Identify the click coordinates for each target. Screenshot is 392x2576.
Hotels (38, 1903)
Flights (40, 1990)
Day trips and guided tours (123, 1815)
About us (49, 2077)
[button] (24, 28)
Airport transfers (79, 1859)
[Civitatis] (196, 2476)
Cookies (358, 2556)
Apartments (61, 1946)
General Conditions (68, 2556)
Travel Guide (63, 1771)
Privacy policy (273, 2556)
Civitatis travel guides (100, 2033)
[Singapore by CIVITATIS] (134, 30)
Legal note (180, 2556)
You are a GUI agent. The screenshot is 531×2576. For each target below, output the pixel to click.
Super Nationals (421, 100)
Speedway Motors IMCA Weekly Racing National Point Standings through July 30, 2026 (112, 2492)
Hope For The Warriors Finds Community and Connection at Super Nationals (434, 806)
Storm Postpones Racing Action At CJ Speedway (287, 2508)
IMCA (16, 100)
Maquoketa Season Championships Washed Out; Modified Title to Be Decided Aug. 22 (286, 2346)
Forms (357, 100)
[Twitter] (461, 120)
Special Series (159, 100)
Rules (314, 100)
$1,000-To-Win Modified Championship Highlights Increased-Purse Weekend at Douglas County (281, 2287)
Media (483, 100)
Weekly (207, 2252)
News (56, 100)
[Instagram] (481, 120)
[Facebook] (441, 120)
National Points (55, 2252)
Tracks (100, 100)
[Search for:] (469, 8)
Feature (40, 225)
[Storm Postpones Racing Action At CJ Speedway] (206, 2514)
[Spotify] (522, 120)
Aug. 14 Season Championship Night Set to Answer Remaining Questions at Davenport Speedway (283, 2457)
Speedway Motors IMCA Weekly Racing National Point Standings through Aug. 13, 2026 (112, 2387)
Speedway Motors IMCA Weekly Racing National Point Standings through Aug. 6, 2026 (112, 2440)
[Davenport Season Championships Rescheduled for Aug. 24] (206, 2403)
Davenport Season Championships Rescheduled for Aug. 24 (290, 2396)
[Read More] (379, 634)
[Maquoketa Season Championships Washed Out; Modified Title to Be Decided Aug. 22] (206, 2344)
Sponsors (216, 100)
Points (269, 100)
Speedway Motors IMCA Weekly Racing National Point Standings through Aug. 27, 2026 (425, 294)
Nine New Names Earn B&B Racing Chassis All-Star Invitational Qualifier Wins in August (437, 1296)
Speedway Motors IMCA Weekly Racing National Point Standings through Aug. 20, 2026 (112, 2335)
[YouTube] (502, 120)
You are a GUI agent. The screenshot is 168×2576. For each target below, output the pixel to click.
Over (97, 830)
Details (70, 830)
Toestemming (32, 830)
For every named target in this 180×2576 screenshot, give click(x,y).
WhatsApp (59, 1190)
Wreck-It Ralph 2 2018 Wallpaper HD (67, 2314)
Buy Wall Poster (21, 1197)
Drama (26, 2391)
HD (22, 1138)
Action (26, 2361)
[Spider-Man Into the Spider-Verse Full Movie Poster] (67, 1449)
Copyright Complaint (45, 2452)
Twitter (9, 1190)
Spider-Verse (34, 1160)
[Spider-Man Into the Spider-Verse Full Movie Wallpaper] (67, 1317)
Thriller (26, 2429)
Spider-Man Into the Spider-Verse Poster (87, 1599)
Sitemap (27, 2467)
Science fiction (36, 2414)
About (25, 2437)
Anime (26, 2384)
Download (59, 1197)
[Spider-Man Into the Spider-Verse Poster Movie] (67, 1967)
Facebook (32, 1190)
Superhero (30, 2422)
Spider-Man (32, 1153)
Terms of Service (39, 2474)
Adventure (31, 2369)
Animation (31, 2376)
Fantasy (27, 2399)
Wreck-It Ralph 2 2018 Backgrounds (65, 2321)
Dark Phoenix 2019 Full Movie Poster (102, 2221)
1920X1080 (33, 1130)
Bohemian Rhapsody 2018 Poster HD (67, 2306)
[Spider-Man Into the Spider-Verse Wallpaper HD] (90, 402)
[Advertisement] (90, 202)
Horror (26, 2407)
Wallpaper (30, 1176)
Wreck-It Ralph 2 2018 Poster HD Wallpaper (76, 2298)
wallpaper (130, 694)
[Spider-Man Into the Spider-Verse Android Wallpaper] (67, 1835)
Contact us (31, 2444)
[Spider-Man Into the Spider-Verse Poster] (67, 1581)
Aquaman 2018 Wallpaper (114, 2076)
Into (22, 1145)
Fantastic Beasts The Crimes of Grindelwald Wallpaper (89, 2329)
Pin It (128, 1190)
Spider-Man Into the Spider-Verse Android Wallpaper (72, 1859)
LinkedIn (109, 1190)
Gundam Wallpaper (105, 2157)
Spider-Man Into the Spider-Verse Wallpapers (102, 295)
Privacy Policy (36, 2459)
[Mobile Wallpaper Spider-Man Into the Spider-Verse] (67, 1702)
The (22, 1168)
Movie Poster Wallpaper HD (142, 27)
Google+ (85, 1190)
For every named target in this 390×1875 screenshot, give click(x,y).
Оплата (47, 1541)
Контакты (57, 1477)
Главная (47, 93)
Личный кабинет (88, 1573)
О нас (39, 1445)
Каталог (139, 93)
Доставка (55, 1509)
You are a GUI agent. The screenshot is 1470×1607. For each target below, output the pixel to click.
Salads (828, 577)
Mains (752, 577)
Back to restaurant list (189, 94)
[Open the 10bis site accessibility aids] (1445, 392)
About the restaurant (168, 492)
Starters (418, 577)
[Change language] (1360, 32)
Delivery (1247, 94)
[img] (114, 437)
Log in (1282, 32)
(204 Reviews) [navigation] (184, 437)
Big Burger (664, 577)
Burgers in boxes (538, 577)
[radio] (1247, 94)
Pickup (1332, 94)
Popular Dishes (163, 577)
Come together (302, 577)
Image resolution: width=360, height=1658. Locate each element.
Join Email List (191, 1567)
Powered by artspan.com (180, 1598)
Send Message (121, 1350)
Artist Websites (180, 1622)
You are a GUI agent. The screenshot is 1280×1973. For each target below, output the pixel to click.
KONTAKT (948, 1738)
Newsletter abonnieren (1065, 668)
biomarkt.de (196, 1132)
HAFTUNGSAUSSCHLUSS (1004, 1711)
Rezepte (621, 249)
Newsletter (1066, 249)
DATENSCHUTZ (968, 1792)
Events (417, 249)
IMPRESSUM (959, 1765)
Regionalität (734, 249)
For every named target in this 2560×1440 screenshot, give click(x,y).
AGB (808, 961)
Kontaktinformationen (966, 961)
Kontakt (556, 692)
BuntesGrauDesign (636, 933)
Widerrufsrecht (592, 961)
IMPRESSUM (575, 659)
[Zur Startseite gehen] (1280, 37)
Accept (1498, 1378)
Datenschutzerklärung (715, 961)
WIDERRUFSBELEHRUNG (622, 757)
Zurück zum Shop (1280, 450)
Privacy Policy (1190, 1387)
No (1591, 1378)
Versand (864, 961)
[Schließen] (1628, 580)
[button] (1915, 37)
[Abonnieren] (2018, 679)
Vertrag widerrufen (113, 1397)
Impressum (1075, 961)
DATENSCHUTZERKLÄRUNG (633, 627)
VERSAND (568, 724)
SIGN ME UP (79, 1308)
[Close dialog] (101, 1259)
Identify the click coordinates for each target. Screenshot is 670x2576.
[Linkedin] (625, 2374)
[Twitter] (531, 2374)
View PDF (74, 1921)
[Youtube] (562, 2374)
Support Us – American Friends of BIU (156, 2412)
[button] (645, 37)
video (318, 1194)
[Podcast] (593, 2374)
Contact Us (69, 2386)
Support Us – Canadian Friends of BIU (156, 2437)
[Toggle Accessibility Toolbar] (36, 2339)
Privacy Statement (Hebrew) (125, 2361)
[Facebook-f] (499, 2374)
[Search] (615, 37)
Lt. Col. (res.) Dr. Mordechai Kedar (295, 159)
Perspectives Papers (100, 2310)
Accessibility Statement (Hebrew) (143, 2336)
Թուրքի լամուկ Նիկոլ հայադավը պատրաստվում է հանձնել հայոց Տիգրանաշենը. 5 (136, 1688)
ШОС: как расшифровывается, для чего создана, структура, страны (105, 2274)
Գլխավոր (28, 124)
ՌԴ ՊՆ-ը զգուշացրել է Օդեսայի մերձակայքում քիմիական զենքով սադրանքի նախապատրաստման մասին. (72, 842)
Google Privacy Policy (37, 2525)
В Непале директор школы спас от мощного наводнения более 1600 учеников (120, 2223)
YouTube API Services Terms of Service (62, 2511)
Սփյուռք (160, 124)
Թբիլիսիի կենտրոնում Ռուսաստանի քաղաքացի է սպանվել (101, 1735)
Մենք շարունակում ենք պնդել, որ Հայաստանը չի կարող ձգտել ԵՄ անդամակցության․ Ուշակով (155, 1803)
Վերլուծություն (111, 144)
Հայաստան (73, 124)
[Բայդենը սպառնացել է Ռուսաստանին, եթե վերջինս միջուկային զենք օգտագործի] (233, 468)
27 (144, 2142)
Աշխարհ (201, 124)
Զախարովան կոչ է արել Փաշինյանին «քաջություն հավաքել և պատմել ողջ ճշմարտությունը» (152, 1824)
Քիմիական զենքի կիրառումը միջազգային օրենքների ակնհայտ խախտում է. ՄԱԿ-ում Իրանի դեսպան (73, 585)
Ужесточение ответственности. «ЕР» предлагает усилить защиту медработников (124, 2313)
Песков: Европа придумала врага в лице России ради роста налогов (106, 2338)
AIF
********
_PROBLEM TO SOLVE:_ Using the records, report how many lines contain the word "coordinates", adding no other text.

_ANSWER SECTION:_ 2